__Complete the following__:
**A.** Using the article about Belinda Bain, decide whether each statement agrees with it: (i) Bain worked at the San Onofre Nuclear Generating Station for two years before starting her own business; (ii) her first contract was at a Chevron gas station; (iii) she runs three companies. Answer yes or no for each and quote the deciding words of the article.
**B.** Please duplicate the passage of the article about Belinda Bain that opens with the words containing "She’s invented products" and closes with "her own business.".
**C.** Go on with the article about Belinda Bain, picking up after its last sentence.

__Text under study__:
= = =
In the TrenchesThat’s Where Bain Wants California Hazardous Services to Be Sunday, June 5, 2011
Belinda Bain doesn’t view herself a trailblazer but she certainly has the credentials.
She’s invented products that are sold globally, runs four distinct companies and made her way in an industry dominated by male engineers and clean-up crews.
When Bain started her career in the waste removal business 25 years ago, there were very few women in the industry.
“It was really tough,” she said.
After a two-year stint working at the San Onofre Nuclear Generating Station handling nuclear waste removal, she decided to start her own business.
It wasn’t long before she landed her first contract to clean fuel tanks and remove contaminants at a Texaco gas station.
“I just kept knocking and wouldn’t let up,” said the president of Santa Ana-based California Hazardous Services Inc. “I don’t take no for an answer.”
= = =
__Items from a dataset__:
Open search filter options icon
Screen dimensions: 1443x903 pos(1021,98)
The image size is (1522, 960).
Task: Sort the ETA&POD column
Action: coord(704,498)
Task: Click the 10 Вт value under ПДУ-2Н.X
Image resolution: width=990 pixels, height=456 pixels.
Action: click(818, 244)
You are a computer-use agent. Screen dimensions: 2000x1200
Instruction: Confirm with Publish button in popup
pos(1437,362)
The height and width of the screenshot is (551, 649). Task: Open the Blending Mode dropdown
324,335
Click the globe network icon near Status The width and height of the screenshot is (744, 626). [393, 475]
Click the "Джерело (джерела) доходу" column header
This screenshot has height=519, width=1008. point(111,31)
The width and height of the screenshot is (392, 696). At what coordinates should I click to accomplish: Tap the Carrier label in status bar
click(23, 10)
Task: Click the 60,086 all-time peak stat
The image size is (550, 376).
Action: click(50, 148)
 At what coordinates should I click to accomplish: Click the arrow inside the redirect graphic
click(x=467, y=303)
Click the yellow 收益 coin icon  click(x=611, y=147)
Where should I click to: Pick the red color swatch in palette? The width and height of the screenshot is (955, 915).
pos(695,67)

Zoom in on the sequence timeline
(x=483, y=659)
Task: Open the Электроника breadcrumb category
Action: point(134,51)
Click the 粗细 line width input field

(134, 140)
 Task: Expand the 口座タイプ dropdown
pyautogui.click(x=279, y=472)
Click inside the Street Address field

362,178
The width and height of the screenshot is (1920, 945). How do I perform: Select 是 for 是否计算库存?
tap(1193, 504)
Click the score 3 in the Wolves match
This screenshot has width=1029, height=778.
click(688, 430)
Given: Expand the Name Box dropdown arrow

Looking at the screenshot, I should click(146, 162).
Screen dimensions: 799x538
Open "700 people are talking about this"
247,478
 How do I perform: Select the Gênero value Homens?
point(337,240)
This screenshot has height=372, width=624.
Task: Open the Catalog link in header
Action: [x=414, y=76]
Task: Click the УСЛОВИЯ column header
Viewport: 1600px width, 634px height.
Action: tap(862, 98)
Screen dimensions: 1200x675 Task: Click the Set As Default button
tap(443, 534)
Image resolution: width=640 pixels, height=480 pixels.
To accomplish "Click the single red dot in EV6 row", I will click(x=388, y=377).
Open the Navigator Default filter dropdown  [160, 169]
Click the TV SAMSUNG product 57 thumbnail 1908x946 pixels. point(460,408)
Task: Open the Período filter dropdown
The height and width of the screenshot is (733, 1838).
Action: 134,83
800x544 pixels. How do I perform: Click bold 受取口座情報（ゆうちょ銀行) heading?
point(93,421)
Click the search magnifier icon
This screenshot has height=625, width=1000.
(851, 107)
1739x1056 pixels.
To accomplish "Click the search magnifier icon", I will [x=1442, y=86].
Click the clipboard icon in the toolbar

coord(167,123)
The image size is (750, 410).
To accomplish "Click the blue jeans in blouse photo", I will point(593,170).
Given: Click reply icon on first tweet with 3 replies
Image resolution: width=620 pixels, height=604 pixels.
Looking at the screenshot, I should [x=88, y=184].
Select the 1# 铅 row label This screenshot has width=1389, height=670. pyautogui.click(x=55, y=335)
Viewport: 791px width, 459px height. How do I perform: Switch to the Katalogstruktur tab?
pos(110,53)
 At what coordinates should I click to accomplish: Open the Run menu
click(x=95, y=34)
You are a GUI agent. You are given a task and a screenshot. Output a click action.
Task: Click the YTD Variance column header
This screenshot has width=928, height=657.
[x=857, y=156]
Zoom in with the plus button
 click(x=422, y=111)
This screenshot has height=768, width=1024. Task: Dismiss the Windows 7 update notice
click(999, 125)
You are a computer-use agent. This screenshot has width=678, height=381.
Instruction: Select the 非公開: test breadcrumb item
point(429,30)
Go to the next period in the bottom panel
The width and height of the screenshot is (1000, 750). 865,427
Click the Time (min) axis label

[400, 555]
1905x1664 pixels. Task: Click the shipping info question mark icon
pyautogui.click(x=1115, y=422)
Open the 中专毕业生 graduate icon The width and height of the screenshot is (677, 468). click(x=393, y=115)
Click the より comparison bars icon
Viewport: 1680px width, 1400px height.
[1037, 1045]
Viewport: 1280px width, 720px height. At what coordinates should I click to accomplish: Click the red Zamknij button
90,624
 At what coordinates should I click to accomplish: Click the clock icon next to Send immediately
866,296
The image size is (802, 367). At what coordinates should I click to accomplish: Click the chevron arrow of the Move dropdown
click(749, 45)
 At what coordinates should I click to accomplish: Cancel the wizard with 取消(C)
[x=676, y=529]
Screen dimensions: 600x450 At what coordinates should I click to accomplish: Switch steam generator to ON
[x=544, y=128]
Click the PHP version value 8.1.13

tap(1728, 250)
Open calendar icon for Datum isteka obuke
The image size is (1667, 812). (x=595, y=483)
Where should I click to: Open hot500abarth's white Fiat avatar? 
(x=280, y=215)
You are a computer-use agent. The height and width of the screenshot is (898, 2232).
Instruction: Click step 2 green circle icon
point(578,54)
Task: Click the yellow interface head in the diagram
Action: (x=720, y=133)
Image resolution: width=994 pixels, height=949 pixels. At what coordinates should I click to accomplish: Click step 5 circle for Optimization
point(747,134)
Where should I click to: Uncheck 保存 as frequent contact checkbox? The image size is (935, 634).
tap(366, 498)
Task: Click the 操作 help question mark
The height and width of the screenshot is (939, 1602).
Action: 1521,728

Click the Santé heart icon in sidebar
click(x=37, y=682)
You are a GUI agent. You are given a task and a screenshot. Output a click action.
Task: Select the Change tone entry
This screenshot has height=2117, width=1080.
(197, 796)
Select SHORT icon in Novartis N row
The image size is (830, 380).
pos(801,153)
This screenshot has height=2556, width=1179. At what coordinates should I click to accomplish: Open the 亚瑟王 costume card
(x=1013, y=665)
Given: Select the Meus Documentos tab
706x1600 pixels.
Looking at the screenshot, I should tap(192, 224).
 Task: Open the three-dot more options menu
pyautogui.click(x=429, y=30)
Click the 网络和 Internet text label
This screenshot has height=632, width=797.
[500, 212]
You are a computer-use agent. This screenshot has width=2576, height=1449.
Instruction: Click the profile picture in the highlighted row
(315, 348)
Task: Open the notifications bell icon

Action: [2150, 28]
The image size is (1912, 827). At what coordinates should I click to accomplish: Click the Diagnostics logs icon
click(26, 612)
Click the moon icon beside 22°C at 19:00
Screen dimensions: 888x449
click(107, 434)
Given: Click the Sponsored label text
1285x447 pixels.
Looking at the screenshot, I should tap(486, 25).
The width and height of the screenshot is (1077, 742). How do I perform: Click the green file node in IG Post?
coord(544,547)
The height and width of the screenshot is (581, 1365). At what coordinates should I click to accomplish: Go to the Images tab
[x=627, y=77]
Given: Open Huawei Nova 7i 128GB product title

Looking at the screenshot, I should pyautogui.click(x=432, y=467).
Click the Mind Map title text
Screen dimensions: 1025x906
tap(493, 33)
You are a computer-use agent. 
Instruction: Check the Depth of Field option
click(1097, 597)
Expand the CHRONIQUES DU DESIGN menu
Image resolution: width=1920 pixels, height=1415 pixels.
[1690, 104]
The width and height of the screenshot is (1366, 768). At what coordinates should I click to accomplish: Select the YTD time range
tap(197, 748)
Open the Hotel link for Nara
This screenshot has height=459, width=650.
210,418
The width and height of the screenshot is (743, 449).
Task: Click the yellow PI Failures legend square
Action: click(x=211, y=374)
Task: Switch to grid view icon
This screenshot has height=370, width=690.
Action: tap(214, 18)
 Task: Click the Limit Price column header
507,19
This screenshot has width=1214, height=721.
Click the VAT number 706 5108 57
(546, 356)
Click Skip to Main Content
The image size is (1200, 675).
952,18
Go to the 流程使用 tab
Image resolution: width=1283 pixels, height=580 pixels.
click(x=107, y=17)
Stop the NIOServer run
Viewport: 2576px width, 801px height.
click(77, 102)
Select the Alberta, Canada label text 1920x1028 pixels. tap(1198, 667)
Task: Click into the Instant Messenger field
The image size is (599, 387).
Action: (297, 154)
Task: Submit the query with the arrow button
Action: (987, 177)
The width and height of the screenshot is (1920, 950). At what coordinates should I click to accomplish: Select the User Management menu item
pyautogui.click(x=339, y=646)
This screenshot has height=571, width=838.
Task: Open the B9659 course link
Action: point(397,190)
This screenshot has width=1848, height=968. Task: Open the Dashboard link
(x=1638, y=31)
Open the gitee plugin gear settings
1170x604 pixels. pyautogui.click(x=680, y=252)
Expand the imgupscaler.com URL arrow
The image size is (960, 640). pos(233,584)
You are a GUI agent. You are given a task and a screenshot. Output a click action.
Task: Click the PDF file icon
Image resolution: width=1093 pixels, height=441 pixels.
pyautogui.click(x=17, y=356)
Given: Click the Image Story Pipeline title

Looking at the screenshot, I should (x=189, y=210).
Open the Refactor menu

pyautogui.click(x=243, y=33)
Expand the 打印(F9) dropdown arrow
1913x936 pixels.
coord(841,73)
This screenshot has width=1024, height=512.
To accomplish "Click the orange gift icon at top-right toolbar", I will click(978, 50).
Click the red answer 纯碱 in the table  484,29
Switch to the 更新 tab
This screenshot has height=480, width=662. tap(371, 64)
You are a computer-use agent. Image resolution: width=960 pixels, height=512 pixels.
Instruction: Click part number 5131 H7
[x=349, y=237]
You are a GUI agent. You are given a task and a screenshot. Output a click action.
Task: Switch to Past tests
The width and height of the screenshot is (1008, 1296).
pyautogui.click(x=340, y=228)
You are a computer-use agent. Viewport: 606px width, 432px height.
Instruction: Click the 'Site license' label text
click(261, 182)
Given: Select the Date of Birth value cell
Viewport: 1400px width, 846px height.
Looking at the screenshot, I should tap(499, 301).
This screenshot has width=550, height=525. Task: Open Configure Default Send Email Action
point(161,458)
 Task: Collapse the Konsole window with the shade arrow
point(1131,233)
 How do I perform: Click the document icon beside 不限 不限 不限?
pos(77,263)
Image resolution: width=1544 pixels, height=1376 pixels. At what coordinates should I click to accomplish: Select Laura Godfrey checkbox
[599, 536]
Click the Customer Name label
= = =
__Task-by-task results__:
**A.**
(i) Yes: "After a two-year stint working at the San Onofre Nuclear Generating Station handling nuclear waste removal, she decided to start her own business."
(ii) No: "she landed her first contract to clean fuel tanks and remove contaminants at a Texaco gas station."
(iii) No: "runs four distinct companies"

**B.**
She’s invented products that are sold globally, runs four distinct companies and made her way in an industry dominated by male engineers and clean-up crews.
When Bain started her career in the waste removal business 25 years ago, there were very few women in the industry.
“It was really tough,” she said.
After a two-year stint working at the San Onofre Nuclear Generating Station handling nuclear waste removal, she decided to start her own business.

**C.**
Bain was among five local businesswomen honored last week at the Business Journal’s 17th annual Women in Business awards luncheon May 25 at Hyatt Regency in Irvine.
As her business grew, it started testing petroleum equipment and landing big contracts with hotels, hospitals and trucking companies.
Most of the company’s current work is centered on servicing emergency generators.
California Hazardous Services employs 23 people and has a fleet of 26 specialty vehicles designed to carry certain kinds of waste or handle power service.
As Bain gained more experience in the field, she started tinkering with inventions. Her engineering background led to the invention of the Soil Surgeon, a hydro-excavating tool that digs 10 feet in a minute. The tool, launched under the Soil Surgeon Inc. banner about nine years ago, is popular in the sewer industry for locating and removing pipe lines.
“Now I market that around the world and sell it to water districts,” she said.
Bain received another patent three months ago after designing a sump ceiling kit for fuel tanks. That product is sold under B&B Enterprises.
“I’m a no-nonsense girl— I’d rather be in the trenches,” she said. “That’s what I thrive on.”
Bain recently branched into new territory by cofounding Action Zipline Tours at Big Bear in the Inland Empire.
“I like business, the nuts and bolts of things,” she said.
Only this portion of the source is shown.